### Work instruction
What are the lines from the one with "Click the docker:default label on the right" through the end of the records below, written out exactly and without the pictures?

[Stored items]
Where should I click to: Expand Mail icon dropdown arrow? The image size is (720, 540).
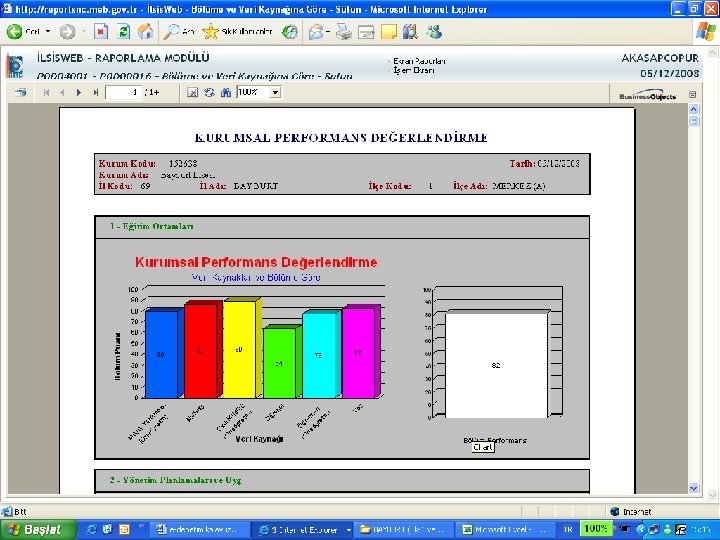328,32
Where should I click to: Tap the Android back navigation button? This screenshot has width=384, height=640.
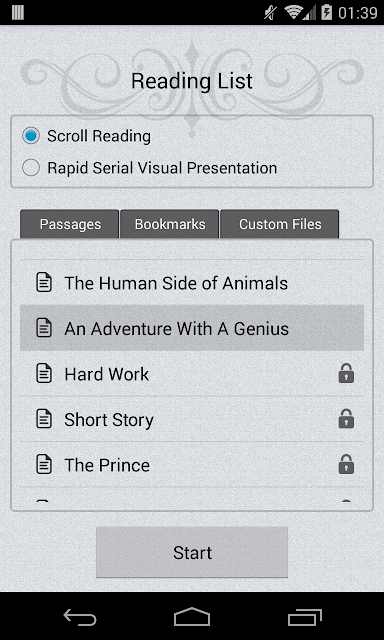[80, 617]
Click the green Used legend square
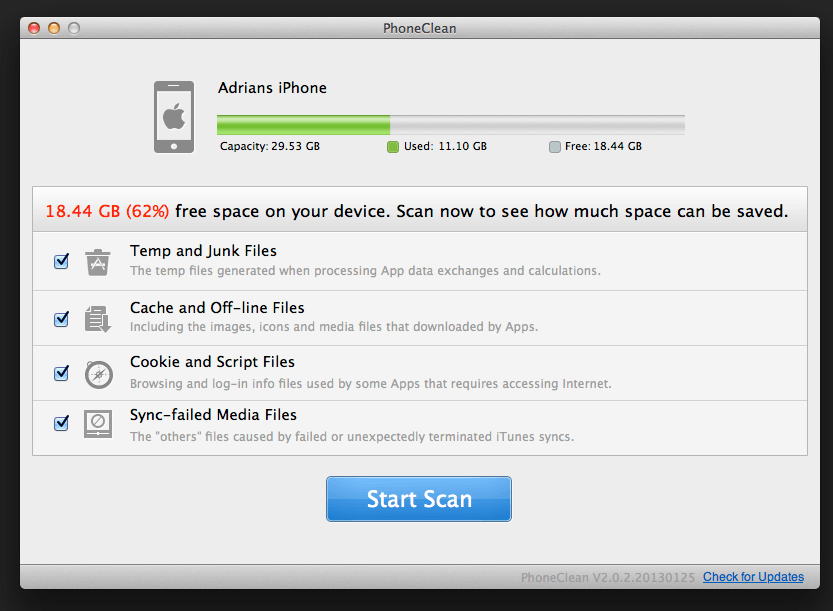Viewport: 833px width, 611px height. (x=393, y=147)
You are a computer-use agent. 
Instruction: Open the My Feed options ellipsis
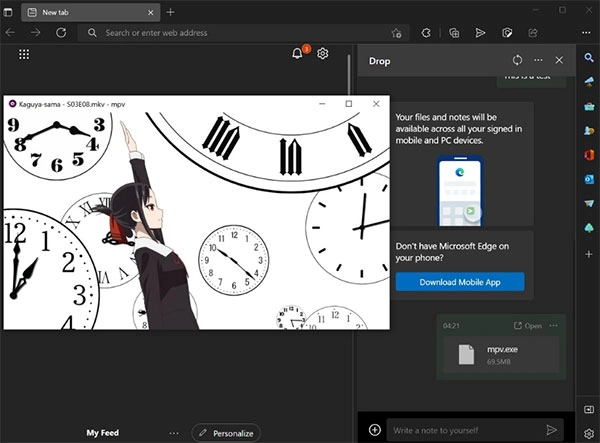click(174, 433)
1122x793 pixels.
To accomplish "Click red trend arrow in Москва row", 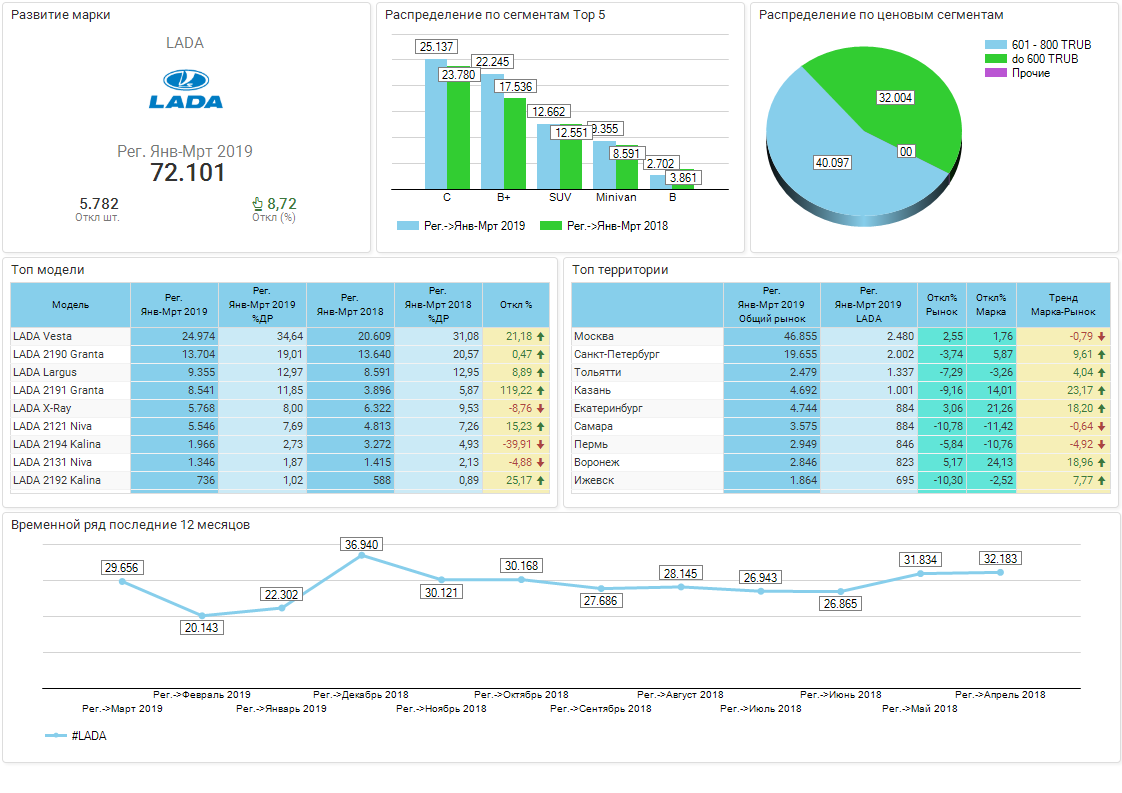I will coord(1101,337).
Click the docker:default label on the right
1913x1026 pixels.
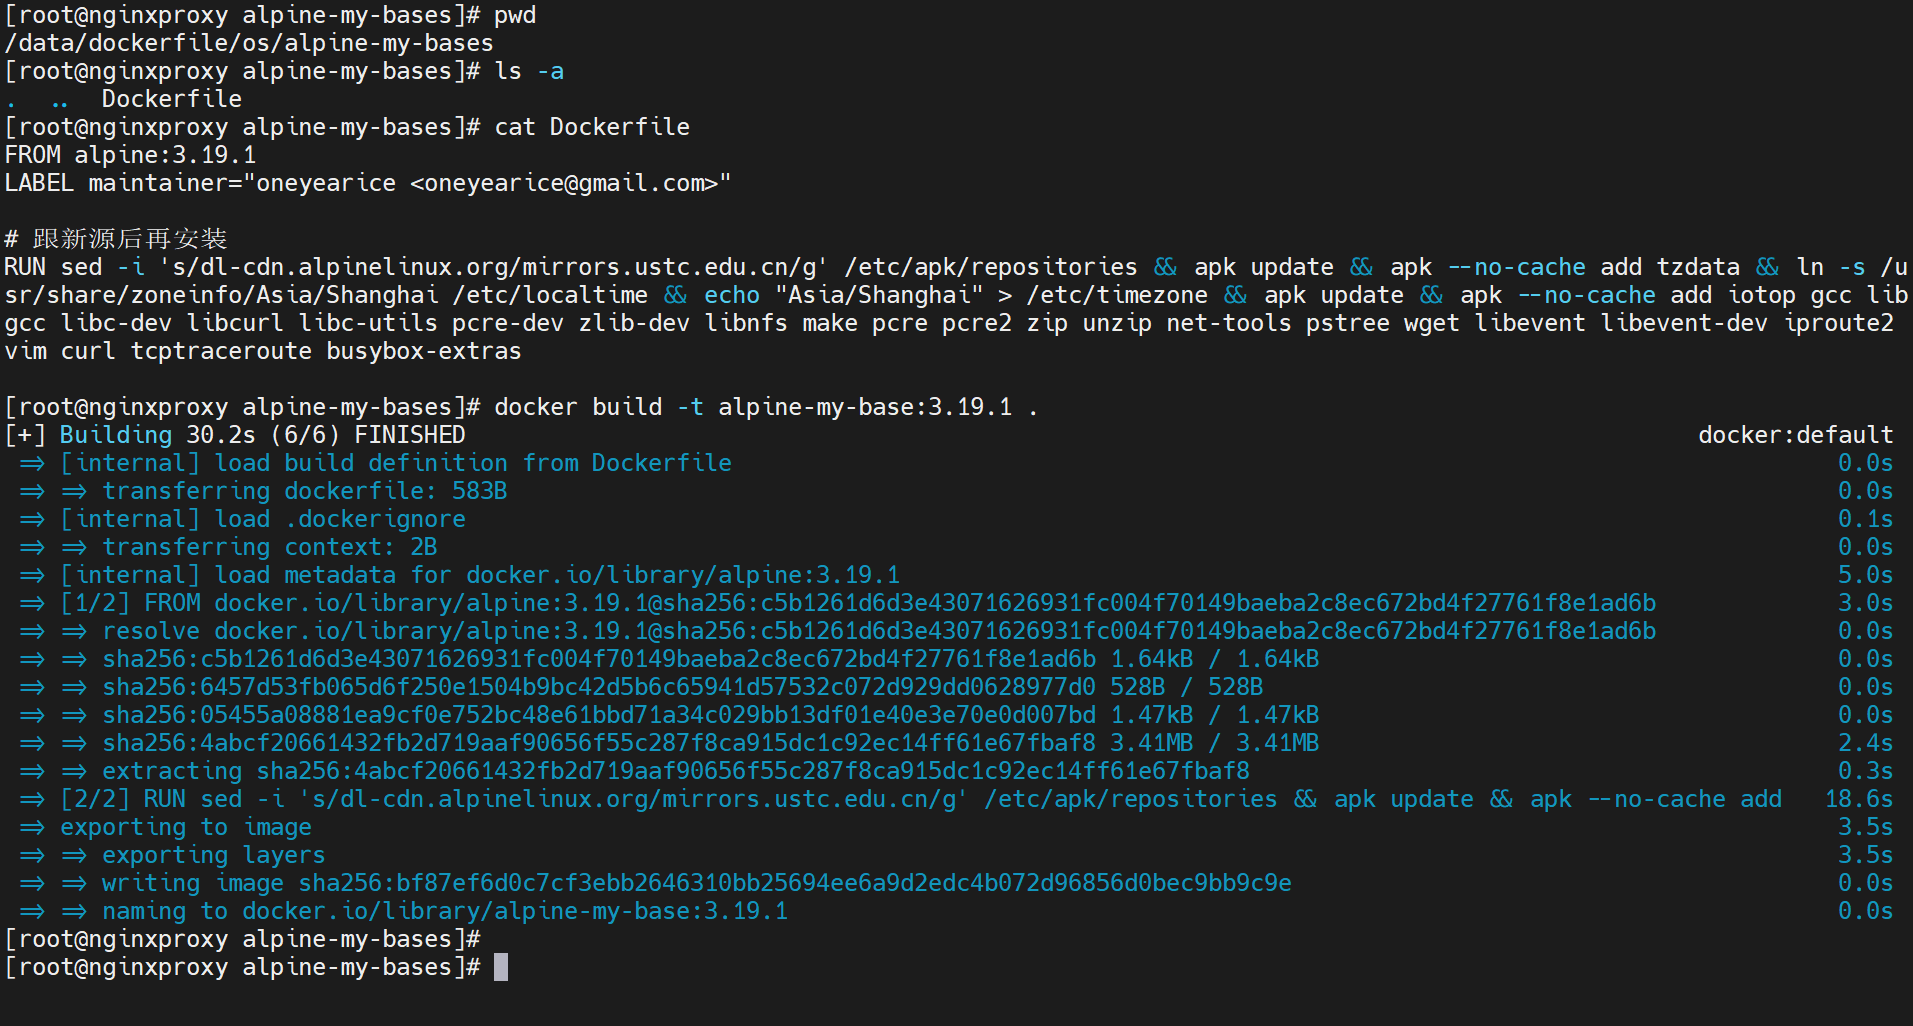click(x=1795, y=435)
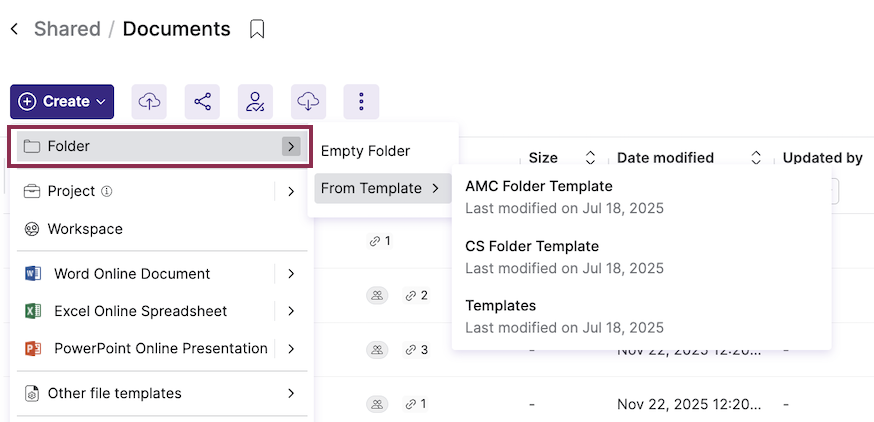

### Result of the exercise
Click the docker:default label on the right
1913x1026 pixels.
click(x=1795, y=435)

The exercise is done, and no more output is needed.